J. K. Rowling, formerly a single parent herself, is the charity’s President.
The charity was founded in 1918 as The National Council for the Unmarried Mother and her Child (and for the Widowed or deserted Mother in Need) by Lettice Fisher. The charity had two goals: to reform the Bastardy Acts and Affiliation Order Acts laws which discriminated against illegitimate children, and to provide alternative accommodation to the workhouse for mothers and babies.
Throughout the first half of the twentieth century, the charity worked to provide practical advice and assistance to single parents, and to campaign for single parents’ rights. In response to changing employment and education patterns in post-war Britain, the charity set up finance education schemes and training programmes to help single parents find a place in the new economy.
In 1970, the charity renamed itself as the National Council for One Parent Families and would use this name up until its merger with Gingerbread in 2007.
Working under a new name, the National Council for One Parent families continued to support and advocate on behalf of single parents. In 1974, the Finer Report on the needs of one parent families was published. Many of its 230 recommendations for improving the lives of single parent families were proposed by the National Council for One Parent Families.
In 1979 the organisation jointly produced a report with the Community Development Trust. Among other things, the report called for the abolition of the age of consent because the law at that time did not take into account consenting sexual relationships between young people, which resulted in pregnancies being hidden.
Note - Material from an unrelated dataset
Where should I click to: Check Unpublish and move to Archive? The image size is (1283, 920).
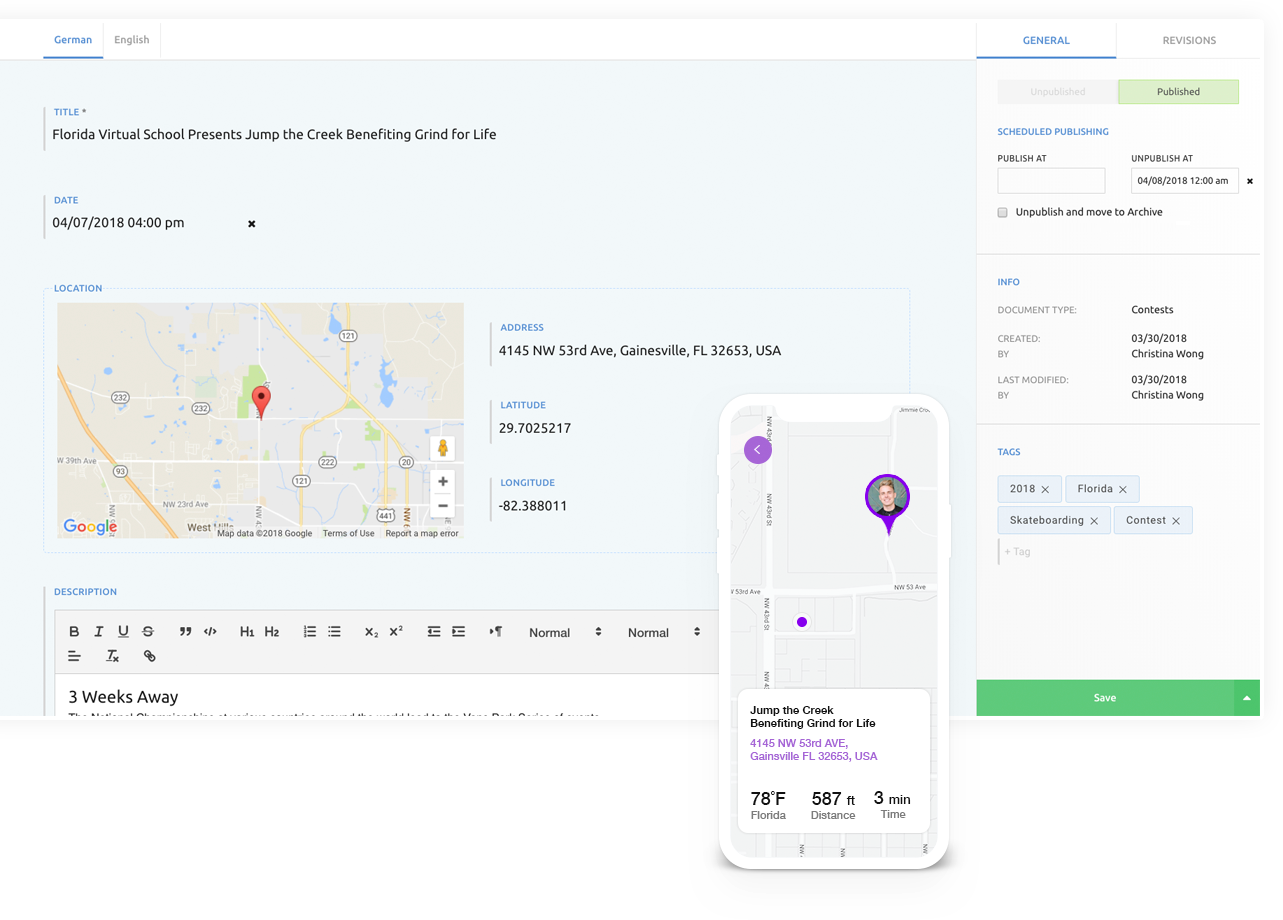point(1003,213)
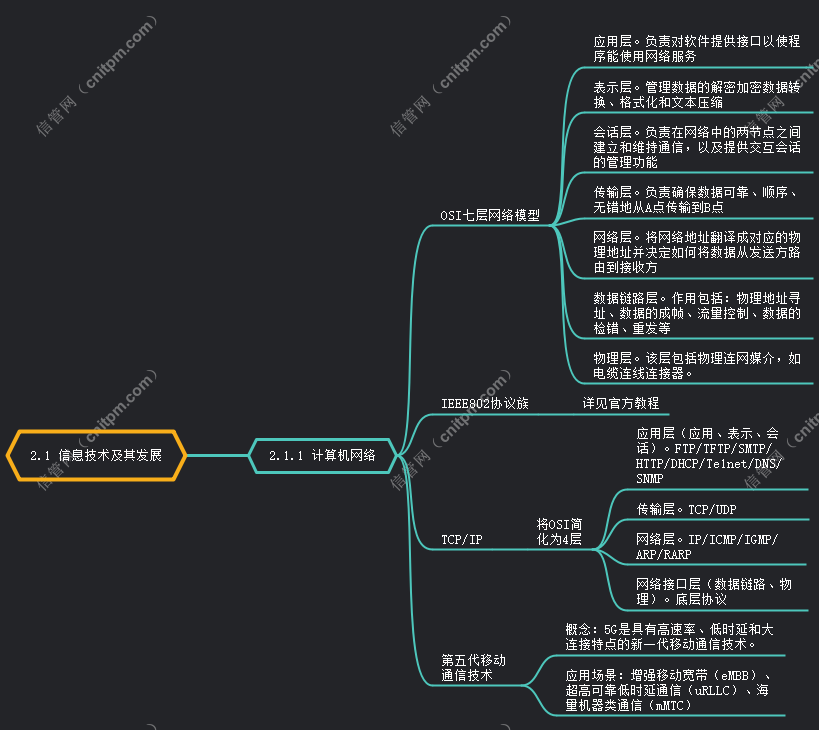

In 1987, the Family Law Reform Act passed, through which the Bastardy Acts and Affiliation Orders Acts are repealed, after extensive pressure for the National Council for One Parent Families.
After the breakdown of her marriage, Tessa Fothergill, a mother from London struggling with economic difficulties as a single parent, set up a local self-help group for others in a similar position. Fothergill was featured in the Sunday Times, and the response from other single parents resulted in the creation of Gingerbread as a grassroots organisation providing community-level support for single parents. The name 'Gingerbread' came about after Fothergill saw a cafe called 'Golden Age Gingerbread' and liked the name.